►

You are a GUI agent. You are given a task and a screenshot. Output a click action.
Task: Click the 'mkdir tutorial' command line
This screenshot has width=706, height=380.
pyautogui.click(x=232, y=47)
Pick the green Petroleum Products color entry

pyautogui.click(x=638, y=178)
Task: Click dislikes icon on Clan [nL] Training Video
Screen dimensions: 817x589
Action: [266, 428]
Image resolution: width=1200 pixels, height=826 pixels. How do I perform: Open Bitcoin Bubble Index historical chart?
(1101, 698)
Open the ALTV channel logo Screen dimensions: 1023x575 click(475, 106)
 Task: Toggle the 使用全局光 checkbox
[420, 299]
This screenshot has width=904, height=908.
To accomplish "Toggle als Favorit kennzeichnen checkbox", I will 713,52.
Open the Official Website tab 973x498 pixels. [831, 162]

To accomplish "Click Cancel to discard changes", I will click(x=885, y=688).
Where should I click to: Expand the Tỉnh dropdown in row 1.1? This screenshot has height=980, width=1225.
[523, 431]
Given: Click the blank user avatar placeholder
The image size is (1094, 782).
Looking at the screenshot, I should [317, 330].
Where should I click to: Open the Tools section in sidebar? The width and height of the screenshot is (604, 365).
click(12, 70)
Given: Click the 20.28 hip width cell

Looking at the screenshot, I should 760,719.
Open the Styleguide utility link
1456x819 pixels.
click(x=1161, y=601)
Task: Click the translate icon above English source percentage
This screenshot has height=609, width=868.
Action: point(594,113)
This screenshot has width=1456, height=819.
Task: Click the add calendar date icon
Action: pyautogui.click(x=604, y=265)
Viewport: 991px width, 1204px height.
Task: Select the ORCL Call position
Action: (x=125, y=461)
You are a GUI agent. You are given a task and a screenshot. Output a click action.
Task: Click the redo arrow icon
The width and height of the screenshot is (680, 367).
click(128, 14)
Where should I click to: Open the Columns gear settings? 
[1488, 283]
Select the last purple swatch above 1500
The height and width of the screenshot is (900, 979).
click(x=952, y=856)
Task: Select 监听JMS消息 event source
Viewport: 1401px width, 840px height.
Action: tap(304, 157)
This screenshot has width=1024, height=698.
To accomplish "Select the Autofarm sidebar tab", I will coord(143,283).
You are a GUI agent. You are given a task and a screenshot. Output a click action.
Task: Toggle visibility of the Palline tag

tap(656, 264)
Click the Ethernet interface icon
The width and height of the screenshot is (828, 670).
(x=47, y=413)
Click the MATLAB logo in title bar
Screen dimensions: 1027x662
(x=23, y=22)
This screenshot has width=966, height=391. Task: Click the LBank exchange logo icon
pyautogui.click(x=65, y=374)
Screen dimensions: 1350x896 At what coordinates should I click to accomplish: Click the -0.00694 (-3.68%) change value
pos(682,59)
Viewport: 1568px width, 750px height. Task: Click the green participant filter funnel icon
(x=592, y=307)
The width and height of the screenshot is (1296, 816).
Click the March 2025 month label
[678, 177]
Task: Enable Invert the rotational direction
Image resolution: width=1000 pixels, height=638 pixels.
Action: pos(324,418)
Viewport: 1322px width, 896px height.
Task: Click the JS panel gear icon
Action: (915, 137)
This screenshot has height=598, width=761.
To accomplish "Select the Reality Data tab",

◄

Output the listing above as a Markdown table with the columns "Row" and "Text". Number each nonblank line in order and leave out the blank lines.

Result
| Row | Text |
|---|---|
| 1 | You are a GUI agent. You are given a task and a screenshot. Output a click action. |
| 2 | Task: Click the 'mkdir tutorial' command line |
| 3 | This screenshot has width=706, height=380. |
| 4 | pyautogui.click(x=232, y=47) |
| 5 | Pick the green Petroleum Products color entry |
| 6 | pyautogui.click(x=638, y=178) |
| 7 | Task: Click dislikes icon on Clan [nL] Training Video |
| 8 | Screen dimensions: 817x589 |
| 9 | Action: [266, 428] |
| 10 | Image resolution: width=1200 pixels, height=826 pixels. How do I perform: Open Bitcoin Bubble Index historical chart? |
| 11 | (1101, 698) |
| 12 | Open the ALTV channel logo Screen dimensions: 1023x575 click(475, 106) |
| 13 |  Task: Toggle the 使用全局光 checkbox |
| 14 | [420, 299] |
| 15 | This screenshot has width=904, height=908. |
| 16 | To accomplish "Toggle als Favorit kennzeichnen checkbox", I will 713,52. |
| 17 | Open the Official Website tab 973x498 pixels. [831, 162] |
| 18 | To accomplish "Click Cancel to discard changes", I will click(x=885, y=688). |
| 19 | Where should I click to: Expand the Tỉnh dropdown in row 1.1? This screenshot has height=980, width=1225. |
| 20 | [523, 431] |
| 21 | Given: Click the blank user avatar placeholder |
| 22 | The image size is (1094, 782). |
| 23 | Looking at the screenshot, I should [317, 330]. |
| 24 | Where should I click to: Open the Tools section in sidebar? The width and height of the screenshot is (604, 365). |
| 25 | click(12, 70) |
| 26 | Given: Click the 20.28 hip width cell |
| 27 | Looking at the screenshot, I should 760,719. |
| 28 | Open the Styleguide utility link |
| 29 | 1456x819 pixels. |
| 30 | click(x=1161, y=601) |
| 31 | Task: Click the translate icon above English source percentage |
| 32 | This screenshot has height=609, width=868. |
| 33 | Action: point(594,113) |
| 34 | This screenshot has width=1456, height=819. |
| 35 | Task: Click the add calendar date icon |
| 36 | Action: pyautogui.click(x=604, y=265) |
| 37 | Viewport: 991px width, 1204px height. |
| 38 | Task: Select the ORCL Call position |
| 39 | Action: (x=125, y=461) |
| 40 | You are a GUI agent. You are given a task and a screenshot. Output a click action. |
| 41 | Task: Click the redo arrow icon |
| 42 | The width and height of the screenshot is (680, 367). |
| 43 | click(128, 14) |
| 44 | Where should I click to: Open the Columns gear settings?  |
| 45 | [1488, 283] |
| 46 | Select the last purple swatch above 1500 |
| 47 | The height and width of the screenshot is (900, 979). |
| 48 | click(x=952, y=856) |
| 49 | Task: Select 监听JMS消息 event source |
| 50 | Viewport: 1401px width, 840px height. |
| 51 | Action: tap(304, 157) |
| 52 | This screenshot has width=1024, height=698. |
| 53 | To accomplish "Select the Autofarm sidebar tab", I will coord(143,283). |
| 54 | You are a GUI agent. You are given a task and a screenshot. Output a click action. |
| 55 | Task: Toggle visibility of the Palline tag |
| 56 | tap(656, 264) |
| 57 | Click the Ethernet interface icon |
| 58 | The width and height of the screenshot is (828, 670). |
| 59 | (x=47, y=413) |
| 60 | Click the MATLAB logo in title bar |
| 61 | Screen dimensions: 1027x662 |
| 62 | (x=23, y=22) |
| 63 | This screenshot has width=966, height=391. Task: Click the LBank exchange logo icon |
| 64 | pyautogui.click(x=65, y=374) |
| 65 | Screen dimensions: 1350x896 At what coordinates should I click to accomplish: Click the -0.00694 (-3.68%) change value |
| 66 | pos(682,59) |
| 67 | Viewport: 1568px width, 750px height. Task: Click the green participant filter funnel icon |
| 68 | (x=592, y=307) |
| 69 | The width and height of the screenshot is (1296, 816). |
| 70 | Click the March 2025 month label |
| 71 | [678, 177] |
| 72 | Task: Enable Invert the rotational direction |
| 73 | Image resolution: width=1000 pixels, height=638 pixels. |
| 74 | Action: pos(324,418) |
| 75 | Viewport: 1322px width, 896px height. |
| 76 | Task: Click the JS panel gear icon |
| 77 | Action: (915, 137) |
| 78 | This screenshot has height=598, width=761. |
| 79 | To accomplish "Select the Reality Data tab", |